The use of the exemption by the Canadian Security Intelligence Service suggests the spy agency viewed Indigenous road and rail blockades and demonstrations as threats to Canada’s sovereignty, said Jeffrey Monaghan, an associate professor of criminology at Carleton University in Ottawa.
“It completely fits the CSIS operational culture that sees these groups as antagonists, political antagonists, especially Indigenous movements, as capable of challenging Canadian sovereignty,” said Monaghan, who co-wrote Policing Indigenous Movements examining how Canadian police, military and intelligence agencies surveil Indigenous resistance movements.
“Using that section is indicative of the types of language being used in those documents. They are seeing these movements as kind of hostile movements…This reflects a lot more on CSIS and how they understand these movements, really like internal enemies.”
CBC News requested internal records from CSIS that discussed the February Indigenous-led protests which flared from coast-to-coast in support of the Wet’suwet’en hereditary chiefs’ opposition to a natural gas pipeline.
CSIS withheld internal records under a section of the Access to Information Act that allows exemptions for records connected to intelligence activities related to “detecting, preventing or suppressing subversive or hostile activities,” according to a letter from the agency’s Access to Information branch.
The demonstrations began in early February after the RCMP enforced an injunction against Wet’suwet’en camps that were preventing Coastal GasLink contractors from gaining access to the territory. The Wet’suwet’en hereditary chiefs said the pipeline project did not have the nation’s consent to cross its territory.
Indigenous solidarity actions, in the form of rail blockades, road blockades and demonstrations, sprung up from B.C. to Prince Edward Island. In Tyendinaga Mohawk Territory in Ontario, a camp was established along a CN Rail line connecting Montreal to Toronto, shutting down freight and passenger trains for nearly a month.
The spy agency used section 15 of the Access to Information Act to exempt some records from release, according to the letter from the branch co-ordinator. Section 15, subtitled “international affairs and defence,” defines “subversive or hostile activities” as including sabotage, terrorism, actions directed at a “government change,” activities that “threaten” Canadians or federal employees, and espionage.
Monaghan regularly files access to information requests with federal agencies but said he’s rarely seen section 15 invoked to withhold records.
“It’s not something I’ve seen a lot of,” said Monaghan.

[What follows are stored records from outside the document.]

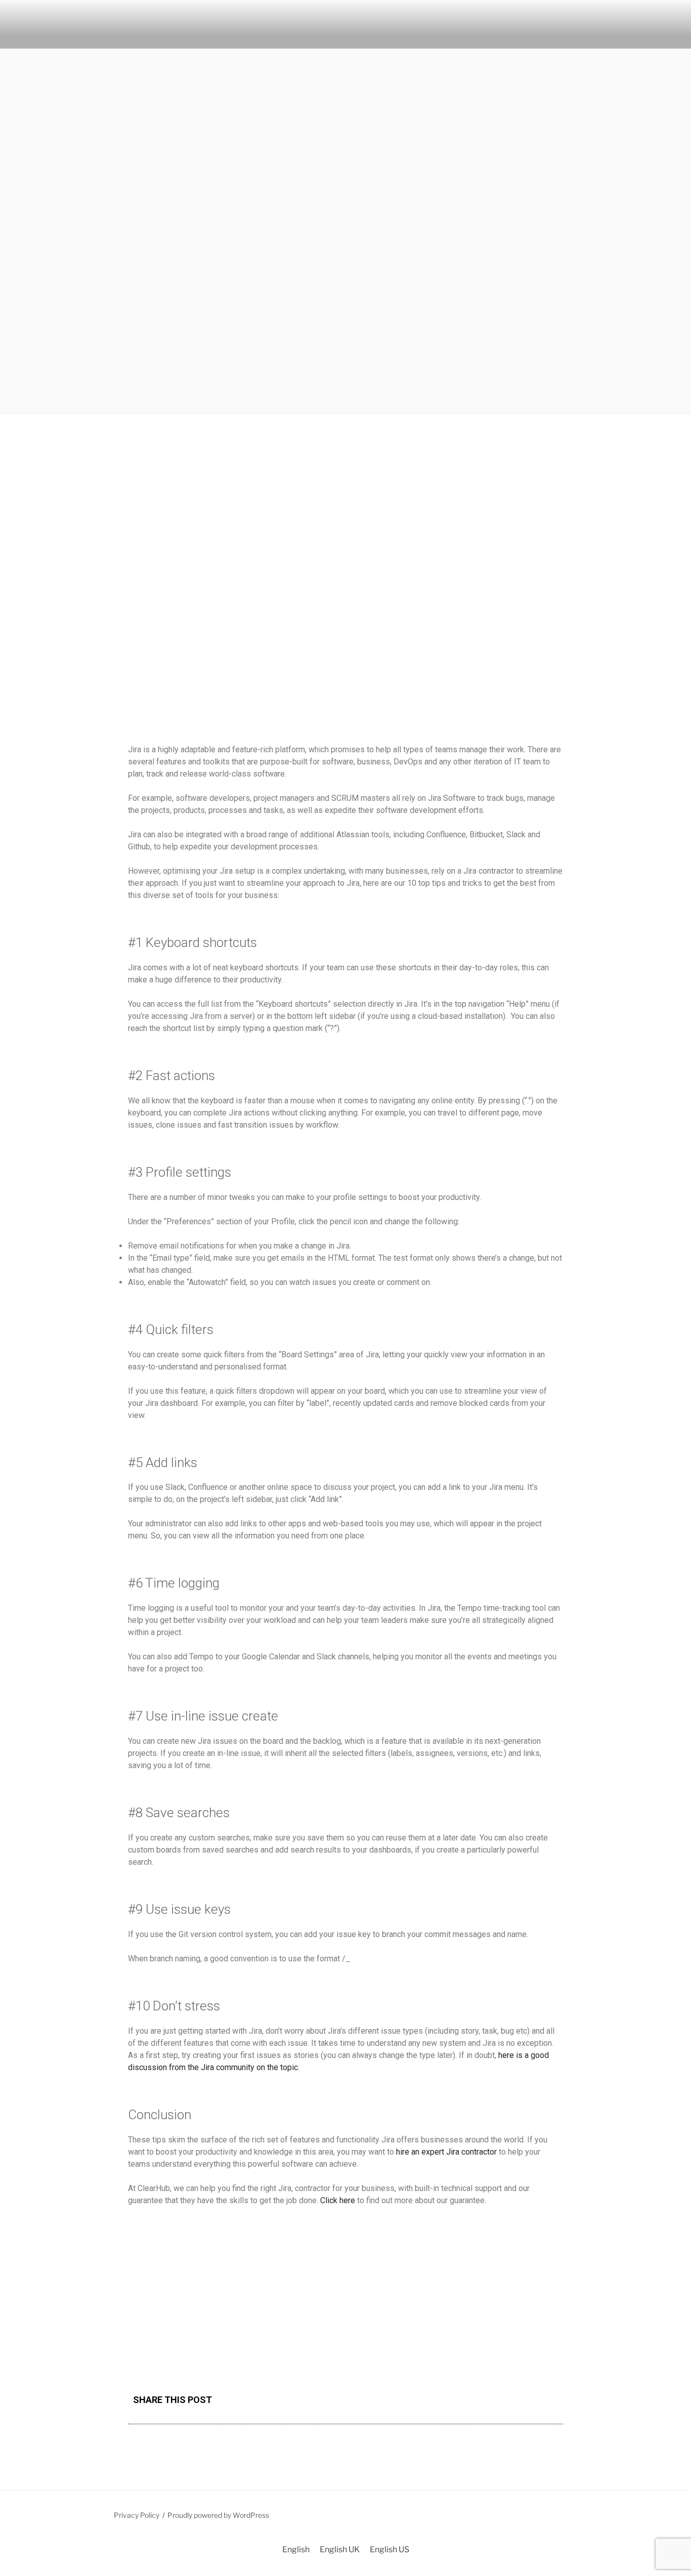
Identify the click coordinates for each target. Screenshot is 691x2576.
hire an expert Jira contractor (446, 2152)
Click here (337, 2200)
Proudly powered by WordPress (218, 2515)
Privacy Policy (136, 2515)
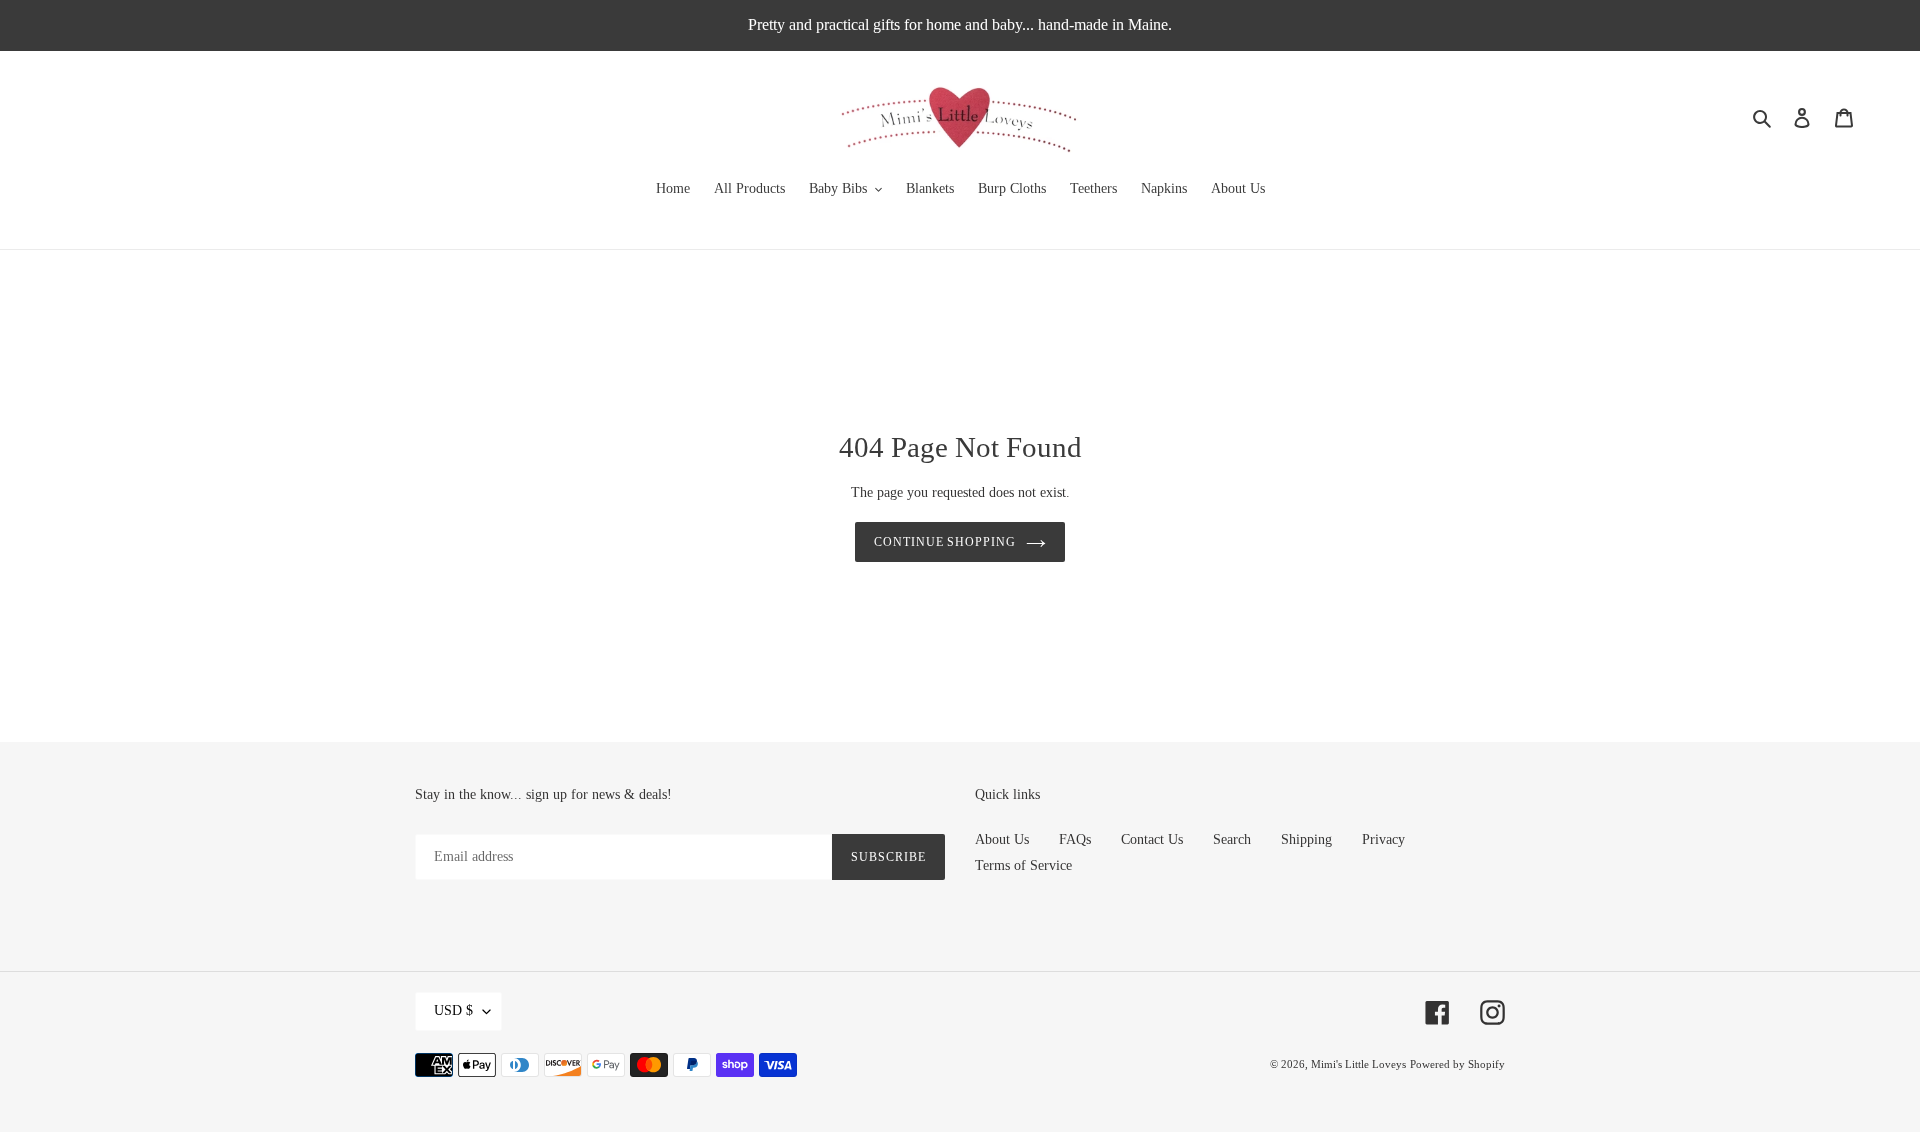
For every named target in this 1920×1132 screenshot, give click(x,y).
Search (1232, 839)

The agency also invoked sections 13(1), which includes information received in confidence from other governments, 16 (1a and c), information from a law enforcement criminal investigations, 19 (1), personal information, section 23, information covered by solicitor-client privilege, and section 24, information restricted by other federal laws.
CSIS reacted to Trudeau’s news conference
CBC News received only two emails from its information request. Both the emails, from Feb. 21, were written in response to Prime Minister Justin Trudeau’s declaration at a news conference that the blockades must end.
“PM has just finished a press conference indicating that all avenues for dialogue have been exhausted and ‘the barricades must come down,'” said the heavily redacted email, sent at 3:51 p.m. with the subject line, “Blockade – UPDATE,” and importance marked “high.”
The name of the senders and recipients are redacted. It appears to have been directed at two people, but it’s unknown if any others were carbon-copied.
“I will forward any information rec’d to both of you, according [redacted].”
The second, heavily redacted email, marked importance “High,” with the subject line reading, “FW: Blockade – UPDATE,” was sent at 4:38 p.m. The senders and recipients are also redacted.
“FYI. Folks are sensitized [redacted] response to PM announcement. CGOC contacted as well with POC in leads if anything comes their way,” said the email.
It’s unclear what “CGOC” stands for, but it could refer to the Government Operations Centre, which is the 24-7 federal information nerve centre for national-scale emergency responses. “POC” is also unclear, but could refer to provincial operations centres, which would be involved in co-ordinating emergency responses.
The Ontario Provincial Police enforced an injunction against the Tyendinaga camp days after Trudeau’s news conference.
Andrew Brant, who is Mohawk from Tyendinaga and supported the action, said it’s been Canadian and colonial authorities that have executed hostile and subversive actions against his people for hundreds of years. Brant was charged for allegedly being at the site after a court issued the injunction against the camp.
“What is happening right now and what has happened is just ongoing persecution of Indigenous people to continue piggybacking on our resources and trying to label us as terrorists, labels used to get control and power,” said Brant.
CSIS said in a statement that its mandate is “to protect Canadians from threats to national security at home and abroad.” The statement said that the law governing CSIS “specifically excludes lawful protest and dissent.”